* TUGAS YANG DIKERJAKAN *
Salin tanpa perubahan bagian teks tentang pembelajaran akuntansi di sekolah menengah kejuruan, mulai dari "Pembelajaran akuntansi di" sampai "pelajaran yang membosankan.".

* TEKS YANG DIBERIKAN *
Pembelajaran akuntansi di sekolah menengah kejuruan sering kali dianggap sebagai mata pelajaran yang rumit dan penuh angka. Tidak sedikit siswa merasa kesulitan karena konsep yang dipelajari bersifat abstrak, seperti pencatatan kas atau penyusunan laporan keuangan sederhana. Kondisi ini membuat pembelajaran akuntansi sering terjebak dalam metode konvensional: guru menjelaskan, siswa mencatat, kemudian mengerjakan soal. Pola yang monoton ini tentu berisiko menurunkan minat belajar siswa, bahkan dapat membuat akuntansi dianggap sebagai mata pelajaran yang membosankan.
Di sinilah pentingnya pendekatan pembelajaran aktif dan kontekstual. Guru tidak hanya bertugas menyampaikan materi, tetapi juga perlu menciptakan suasana kelas yang mendorong siswa berpikir, berlatih, dan merasakan pengalaman belajar secara nyata. Kepala sekolah pun berperan penting dengan mendukung terciptanya inovasi pembelajaran di kelas melalui kebijakan, fasilitas, maupun dukungan moral bagi guru. Pendidikan tidak cukup berhenti pada transfer informasi, melainkan harus mampu melahirkan pemahaman yang bermakna dan relevan dengan dunia nyata.

* MATERI HASIL EKSTRAKSI *

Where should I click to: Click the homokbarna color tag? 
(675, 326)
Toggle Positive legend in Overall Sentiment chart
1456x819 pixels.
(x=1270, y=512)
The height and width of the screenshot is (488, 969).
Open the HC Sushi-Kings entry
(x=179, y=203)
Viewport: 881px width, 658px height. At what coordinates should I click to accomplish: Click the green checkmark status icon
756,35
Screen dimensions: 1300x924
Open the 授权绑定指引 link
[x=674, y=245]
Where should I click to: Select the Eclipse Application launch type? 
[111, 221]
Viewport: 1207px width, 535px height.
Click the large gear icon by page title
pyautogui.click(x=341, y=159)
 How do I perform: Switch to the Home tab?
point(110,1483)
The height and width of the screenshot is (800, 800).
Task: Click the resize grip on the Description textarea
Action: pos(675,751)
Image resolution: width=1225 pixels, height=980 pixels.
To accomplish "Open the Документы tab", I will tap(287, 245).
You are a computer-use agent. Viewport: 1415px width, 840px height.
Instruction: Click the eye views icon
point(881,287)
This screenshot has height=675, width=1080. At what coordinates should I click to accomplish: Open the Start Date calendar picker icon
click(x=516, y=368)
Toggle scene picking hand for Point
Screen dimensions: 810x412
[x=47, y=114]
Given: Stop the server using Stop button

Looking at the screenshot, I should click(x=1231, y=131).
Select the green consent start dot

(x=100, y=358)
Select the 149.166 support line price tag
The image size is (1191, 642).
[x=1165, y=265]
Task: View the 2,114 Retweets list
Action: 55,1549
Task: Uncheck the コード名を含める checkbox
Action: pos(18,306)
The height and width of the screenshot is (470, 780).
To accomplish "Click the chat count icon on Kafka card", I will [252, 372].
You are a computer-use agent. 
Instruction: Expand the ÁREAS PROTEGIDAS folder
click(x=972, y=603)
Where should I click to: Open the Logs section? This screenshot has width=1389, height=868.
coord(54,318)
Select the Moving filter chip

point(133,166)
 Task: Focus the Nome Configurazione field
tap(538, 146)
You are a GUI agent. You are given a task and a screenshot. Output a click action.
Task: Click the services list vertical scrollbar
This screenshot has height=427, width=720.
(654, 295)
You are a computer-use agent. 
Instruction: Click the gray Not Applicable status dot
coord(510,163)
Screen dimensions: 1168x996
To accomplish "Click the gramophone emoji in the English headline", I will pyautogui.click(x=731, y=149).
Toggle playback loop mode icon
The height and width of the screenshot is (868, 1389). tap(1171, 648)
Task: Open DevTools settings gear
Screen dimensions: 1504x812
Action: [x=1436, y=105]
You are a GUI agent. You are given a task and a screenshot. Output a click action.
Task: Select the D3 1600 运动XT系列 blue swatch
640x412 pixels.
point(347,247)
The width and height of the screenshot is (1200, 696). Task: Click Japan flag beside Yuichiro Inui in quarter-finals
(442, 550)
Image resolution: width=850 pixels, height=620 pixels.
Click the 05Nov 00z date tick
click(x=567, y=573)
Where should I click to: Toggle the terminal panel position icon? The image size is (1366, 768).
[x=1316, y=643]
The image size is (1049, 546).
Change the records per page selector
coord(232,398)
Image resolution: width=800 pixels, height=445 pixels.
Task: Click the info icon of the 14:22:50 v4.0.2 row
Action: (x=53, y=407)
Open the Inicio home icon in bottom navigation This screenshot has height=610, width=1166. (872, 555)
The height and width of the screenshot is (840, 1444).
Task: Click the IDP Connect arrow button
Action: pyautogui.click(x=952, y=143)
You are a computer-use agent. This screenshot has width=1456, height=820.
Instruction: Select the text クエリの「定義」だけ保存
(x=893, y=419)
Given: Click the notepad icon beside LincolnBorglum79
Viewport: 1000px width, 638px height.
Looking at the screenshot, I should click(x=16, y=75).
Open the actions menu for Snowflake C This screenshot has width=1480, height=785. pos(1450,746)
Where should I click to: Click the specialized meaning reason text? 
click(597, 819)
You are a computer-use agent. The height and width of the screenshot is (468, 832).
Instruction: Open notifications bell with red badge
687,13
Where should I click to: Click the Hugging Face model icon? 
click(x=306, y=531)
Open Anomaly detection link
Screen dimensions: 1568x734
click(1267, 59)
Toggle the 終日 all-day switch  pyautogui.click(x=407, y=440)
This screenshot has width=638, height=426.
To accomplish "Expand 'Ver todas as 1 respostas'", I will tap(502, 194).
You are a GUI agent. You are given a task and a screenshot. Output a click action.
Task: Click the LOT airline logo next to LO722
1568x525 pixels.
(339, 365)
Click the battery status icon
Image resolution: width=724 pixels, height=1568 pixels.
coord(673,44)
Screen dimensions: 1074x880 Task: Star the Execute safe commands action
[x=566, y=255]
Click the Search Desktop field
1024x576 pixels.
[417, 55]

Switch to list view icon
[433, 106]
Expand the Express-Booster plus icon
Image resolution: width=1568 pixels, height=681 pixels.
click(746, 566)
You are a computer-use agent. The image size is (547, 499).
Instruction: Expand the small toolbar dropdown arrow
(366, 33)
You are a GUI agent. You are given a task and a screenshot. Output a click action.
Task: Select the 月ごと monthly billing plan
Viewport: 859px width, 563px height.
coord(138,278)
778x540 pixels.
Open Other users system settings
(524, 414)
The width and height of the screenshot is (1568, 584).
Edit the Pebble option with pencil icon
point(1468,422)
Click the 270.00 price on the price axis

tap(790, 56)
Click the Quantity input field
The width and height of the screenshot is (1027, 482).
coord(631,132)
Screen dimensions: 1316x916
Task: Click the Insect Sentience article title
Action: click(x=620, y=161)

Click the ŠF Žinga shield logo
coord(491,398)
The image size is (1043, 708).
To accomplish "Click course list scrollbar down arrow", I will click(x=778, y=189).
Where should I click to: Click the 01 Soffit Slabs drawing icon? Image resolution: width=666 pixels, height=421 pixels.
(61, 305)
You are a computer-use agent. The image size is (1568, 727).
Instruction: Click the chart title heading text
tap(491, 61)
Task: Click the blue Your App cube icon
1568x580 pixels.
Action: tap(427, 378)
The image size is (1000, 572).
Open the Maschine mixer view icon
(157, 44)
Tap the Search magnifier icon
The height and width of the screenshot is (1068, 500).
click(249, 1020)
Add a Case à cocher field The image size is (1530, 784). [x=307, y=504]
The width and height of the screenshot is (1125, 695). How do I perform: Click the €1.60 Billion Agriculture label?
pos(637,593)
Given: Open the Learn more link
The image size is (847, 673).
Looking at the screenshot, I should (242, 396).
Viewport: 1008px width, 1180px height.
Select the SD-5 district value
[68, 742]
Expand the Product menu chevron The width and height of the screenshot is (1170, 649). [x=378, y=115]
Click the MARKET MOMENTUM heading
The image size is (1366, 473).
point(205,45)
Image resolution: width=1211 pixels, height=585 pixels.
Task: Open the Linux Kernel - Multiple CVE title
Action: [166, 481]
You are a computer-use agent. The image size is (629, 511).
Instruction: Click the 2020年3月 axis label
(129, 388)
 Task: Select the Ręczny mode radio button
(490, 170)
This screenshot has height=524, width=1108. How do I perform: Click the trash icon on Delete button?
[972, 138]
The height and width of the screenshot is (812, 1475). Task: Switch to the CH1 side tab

* JAWABAN LATIHAN *
Pembelajaran akuntansi di sekolah menengah kejuruan sering kali dianggap sebagai mata pelajaran yang rumit dan penuh angka. Tidak sedikit siswa merasa kesulitan karena konsep yang dipelajari bersifat abstrak, seperti pencatatan kas atau penyusunan laporan keuangan sederhana. Kondisi ini membuat pembelajaran akuntansi sering terjebak dalam metode konvensional: guru menjelaskan, siswa mencatat, kemudian mengerjakan soal. Pola yang monoton ini tentu berisiko menurunkan minat belajar siswa, bahkan dapat membuat akuntansi dianggap sebagai mata pelajaran yang membosankan.